→ **THE TASKS**
a – According to the MQTTnet client documentation, what is the name of the class that bundles all options for the MQTT client?
b – Write what comes next in the MQTTnet client documentation, picking up right after its final line.

Client

This video tutorial shows how to setup a MQTTnet client for Windows (UWP and IoT Core): https://www.youtube.com/watch?v=PSerr2fvnyc

Preparation

The following code shows how to create a new MQTT client in the most simple way using the MqttFactory.

// Create a new MQTT client.
var factory = new MqttFactory();
var mqttClient = factory.CreateMqttClient();

Client options

All options for the MQTT client are bundled in one class named MqttClientOptions. It is possible to fill options manually in code via the properties but it is recommended to use the MqttClientOptionsBuilder. This class provides a fluent API and allows setting the options easily by providing several overloads and helper methods. The following code shows how to use the builder with several random options.

// Create TCP based options using the builder.
var options = new MqttClientOptionsBuilder()
    .WithClientId("Client1")
    .WithTcpServer("broker.hivemq.com")
    .WithCredentials("bud", "%spencer%")
    .WithTls()
    .WithCleanSession()

(Items from a dataset)
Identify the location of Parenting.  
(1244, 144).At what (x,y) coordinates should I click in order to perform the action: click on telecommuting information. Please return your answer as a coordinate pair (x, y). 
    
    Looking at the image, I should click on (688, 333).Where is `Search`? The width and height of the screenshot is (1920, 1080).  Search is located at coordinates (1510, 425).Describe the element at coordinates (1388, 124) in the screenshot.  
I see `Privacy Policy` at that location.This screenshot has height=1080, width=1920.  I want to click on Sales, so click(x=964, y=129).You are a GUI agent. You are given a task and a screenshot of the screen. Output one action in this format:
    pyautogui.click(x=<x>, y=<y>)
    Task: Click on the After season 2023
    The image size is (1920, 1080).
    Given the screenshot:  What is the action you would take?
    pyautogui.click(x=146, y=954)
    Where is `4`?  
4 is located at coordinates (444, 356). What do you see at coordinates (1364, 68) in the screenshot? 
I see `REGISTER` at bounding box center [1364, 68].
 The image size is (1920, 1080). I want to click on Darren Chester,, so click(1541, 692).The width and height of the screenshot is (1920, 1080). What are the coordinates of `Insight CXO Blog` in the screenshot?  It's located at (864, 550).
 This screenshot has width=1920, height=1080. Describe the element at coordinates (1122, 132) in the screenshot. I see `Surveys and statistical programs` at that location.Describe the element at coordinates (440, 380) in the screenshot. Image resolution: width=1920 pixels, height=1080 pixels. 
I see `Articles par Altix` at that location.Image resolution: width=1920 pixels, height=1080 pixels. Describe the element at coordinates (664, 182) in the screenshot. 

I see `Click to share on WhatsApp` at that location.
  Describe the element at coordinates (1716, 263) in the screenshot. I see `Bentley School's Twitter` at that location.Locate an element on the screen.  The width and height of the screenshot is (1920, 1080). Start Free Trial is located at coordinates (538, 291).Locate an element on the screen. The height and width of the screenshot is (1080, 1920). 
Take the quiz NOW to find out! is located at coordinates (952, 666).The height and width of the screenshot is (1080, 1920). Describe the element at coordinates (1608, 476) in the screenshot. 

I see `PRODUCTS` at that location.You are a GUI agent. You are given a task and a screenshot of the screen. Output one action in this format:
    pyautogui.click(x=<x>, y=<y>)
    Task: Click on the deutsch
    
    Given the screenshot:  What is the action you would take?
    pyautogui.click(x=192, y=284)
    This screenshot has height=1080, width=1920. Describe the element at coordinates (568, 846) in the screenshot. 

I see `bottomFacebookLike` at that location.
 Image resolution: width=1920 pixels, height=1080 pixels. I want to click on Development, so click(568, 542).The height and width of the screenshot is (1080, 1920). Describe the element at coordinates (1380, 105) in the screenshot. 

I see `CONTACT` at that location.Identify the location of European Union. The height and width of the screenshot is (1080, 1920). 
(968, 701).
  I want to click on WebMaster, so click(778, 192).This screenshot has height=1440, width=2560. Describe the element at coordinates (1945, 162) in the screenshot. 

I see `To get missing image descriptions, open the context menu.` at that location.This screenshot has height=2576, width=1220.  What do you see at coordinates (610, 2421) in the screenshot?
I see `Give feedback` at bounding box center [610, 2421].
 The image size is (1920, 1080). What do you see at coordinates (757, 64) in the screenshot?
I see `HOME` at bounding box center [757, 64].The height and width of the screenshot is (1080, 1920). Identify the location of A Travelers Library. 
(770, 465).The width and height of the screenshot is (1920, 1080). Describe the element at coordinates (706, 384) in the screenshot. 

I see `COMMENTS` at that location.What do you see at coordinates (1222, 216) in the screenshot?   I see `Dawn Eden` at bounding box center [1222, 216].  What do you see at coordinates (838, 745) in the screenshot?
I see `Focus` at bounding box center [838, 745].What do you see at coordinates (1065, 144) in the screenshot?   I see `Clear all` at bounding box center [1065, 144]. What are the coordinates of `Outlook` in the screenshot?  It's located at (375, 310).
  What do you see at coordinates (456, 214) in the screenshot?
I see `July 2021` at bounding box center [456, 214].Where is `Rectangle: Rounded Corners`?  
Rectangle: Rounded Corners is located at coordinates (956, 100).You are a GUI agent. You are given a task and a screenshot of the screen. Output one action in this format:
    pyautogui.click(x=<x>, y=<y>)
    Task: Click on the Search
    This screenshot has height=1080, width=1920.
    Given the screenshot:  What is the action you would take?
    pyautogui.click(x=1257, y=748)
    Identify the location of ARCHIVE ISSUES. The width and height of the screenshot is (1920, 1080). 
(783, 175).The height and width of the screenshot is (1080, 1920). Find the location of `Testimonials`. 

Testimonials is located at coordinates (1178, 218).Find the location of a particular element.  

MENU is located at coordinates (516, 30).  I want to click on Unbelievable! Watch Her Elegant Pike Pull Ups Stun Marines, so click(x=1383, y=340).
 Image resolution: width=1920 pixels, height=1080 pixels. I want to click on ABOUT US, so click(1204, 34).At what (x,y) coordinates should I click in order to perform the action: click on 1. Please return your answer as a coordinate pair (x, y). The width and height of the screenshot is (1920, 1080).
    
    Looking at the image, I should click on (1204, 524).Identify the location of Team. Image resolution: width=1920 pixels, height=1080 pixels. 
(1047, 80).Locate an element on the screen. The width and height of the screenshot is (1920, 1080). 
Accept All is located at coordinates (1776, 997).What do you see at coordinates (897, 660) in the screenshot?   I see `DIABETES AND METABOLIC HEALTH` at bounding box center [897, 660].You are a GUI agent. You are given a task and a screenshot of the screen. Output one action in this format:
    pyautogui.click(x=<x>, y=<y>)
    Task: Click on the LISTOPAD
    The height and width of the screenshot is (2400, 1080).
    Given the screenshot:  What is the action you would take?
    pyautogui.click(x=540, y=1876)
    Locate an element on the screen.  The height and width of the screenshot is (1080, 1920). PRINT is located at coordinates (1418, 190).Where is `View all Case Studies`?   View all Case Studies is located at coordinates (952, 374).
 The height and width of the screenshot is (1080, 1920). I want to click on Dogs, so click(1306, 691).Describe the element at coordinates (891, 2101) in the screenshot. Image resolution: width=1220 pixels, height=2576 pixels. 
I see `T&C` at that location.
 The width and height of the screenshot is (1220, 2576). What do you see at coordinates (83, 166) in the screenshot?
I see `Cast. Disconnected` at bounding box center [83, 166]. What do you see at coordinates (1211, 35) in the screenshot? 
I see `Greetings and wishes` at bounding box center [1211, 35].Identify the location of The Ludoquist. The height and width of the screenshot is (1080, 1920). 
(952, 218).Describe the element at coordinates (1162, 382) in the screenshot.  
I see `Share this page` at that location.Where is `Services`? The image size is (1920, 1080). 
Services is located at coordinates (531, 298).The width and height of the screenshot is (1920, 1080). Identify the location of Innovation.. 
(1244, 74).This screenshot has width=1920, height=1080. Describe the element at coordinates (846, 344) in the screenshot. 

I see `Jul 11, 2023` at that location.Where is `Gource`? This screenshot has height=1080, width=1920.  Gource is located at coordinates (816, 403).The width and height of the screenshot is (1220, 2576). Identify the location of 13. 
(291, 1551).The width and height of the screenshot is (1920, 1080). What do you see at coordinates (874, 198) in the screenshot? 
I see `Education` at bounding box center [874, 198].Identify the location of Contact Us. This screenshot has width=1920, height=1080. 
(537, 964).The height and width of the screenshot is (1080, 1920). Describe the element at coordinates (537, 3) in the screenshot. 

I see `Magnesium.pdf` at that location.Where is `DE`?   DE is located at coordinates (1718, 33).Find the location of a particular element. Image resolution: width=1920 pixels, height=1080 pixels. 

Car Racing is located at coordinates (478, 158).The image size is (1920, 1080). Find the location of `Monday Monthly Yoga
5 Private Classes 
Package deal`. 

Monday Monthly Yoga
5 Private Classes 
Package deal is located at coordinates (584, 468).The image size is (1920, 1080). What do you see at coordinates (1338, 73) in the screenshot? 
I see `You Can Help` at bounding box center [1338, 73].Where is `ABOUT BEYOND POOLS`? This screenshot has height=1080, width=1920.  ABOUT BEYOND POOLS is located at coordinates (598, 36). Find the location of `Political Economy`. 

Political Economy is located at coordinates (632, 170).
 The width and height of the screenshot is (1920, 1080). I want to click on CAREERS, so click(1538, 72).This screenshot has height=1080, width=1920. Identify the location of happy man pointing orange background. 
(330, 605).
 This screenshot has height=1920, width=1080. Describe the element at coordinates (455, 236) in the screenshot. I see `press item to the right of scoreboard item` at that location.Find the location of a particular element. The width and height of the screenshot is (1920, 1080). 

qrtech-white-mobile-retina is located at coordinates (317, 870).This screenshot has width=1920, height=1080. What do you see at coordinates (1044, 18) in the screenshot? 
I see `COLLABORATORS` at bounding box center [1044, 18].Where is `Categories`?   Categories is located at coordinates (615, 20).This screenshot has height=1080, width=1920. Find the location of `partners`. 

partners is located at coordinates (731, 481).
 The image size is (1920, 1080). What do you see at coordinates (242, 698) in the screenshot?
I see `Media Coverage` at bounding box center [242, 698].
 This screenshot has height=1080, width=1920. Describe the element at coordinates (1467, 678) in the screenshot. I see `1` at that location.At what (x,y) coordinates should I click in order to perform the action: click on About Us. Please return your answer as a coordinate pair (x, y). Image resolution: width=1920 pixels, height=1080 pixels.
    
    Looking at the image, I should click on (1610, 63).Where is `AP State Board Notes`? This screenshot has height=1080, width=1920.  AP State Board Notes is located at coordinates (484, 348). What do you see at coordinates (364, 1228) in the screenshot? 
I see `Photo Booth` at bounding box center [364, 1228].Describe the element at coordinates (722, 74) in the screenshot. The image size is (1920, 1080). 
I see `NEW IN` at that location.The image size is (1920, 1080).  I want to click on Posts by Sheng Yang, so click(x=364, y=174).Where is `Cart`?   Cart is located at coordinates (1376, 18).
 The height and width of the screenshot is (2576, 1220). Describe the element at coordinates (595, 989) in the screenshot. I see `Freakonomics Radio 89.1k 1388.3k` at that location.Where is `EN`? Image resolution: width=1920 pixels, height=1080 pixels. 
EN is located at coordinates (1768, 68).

→ **RESULTS OF THE TASKS**
a – MqttClientOptions

b –
    .Build();

Securing passwords

The default implementation uses a string to hold the client password. However this is a security vulnerability because the password is stored in the heap as clear text. It is recommended to use a SecureString for this purpose. But this class is not available for all supported platforms (UWP, netstandard 1.3). This library does not implement it because for other platforms custom implementations like async encryption are required. It is recommended to implement an own IMqttClientCredentials class which returns the decrypted password but does not store it unencrypted.

TCP connection

The following code shows how to set the options of the MQTT client to make use of a TCP based connection.

// Use TCP connection.
var options = new MqttClientOptionsBuilder()
    .WithTcpServer("broker.hivemq.com", 1883) // Port is optional
    .Build();

Secure TCP connection

The following code shows how to use a TLS secured TCP connection (properties are only set as reference):

// Use secure TCP connection.
var options = new MqttClientOptionsBuilder()
    .WithTcpServer("broker.hivemq.com")
    .WithTls()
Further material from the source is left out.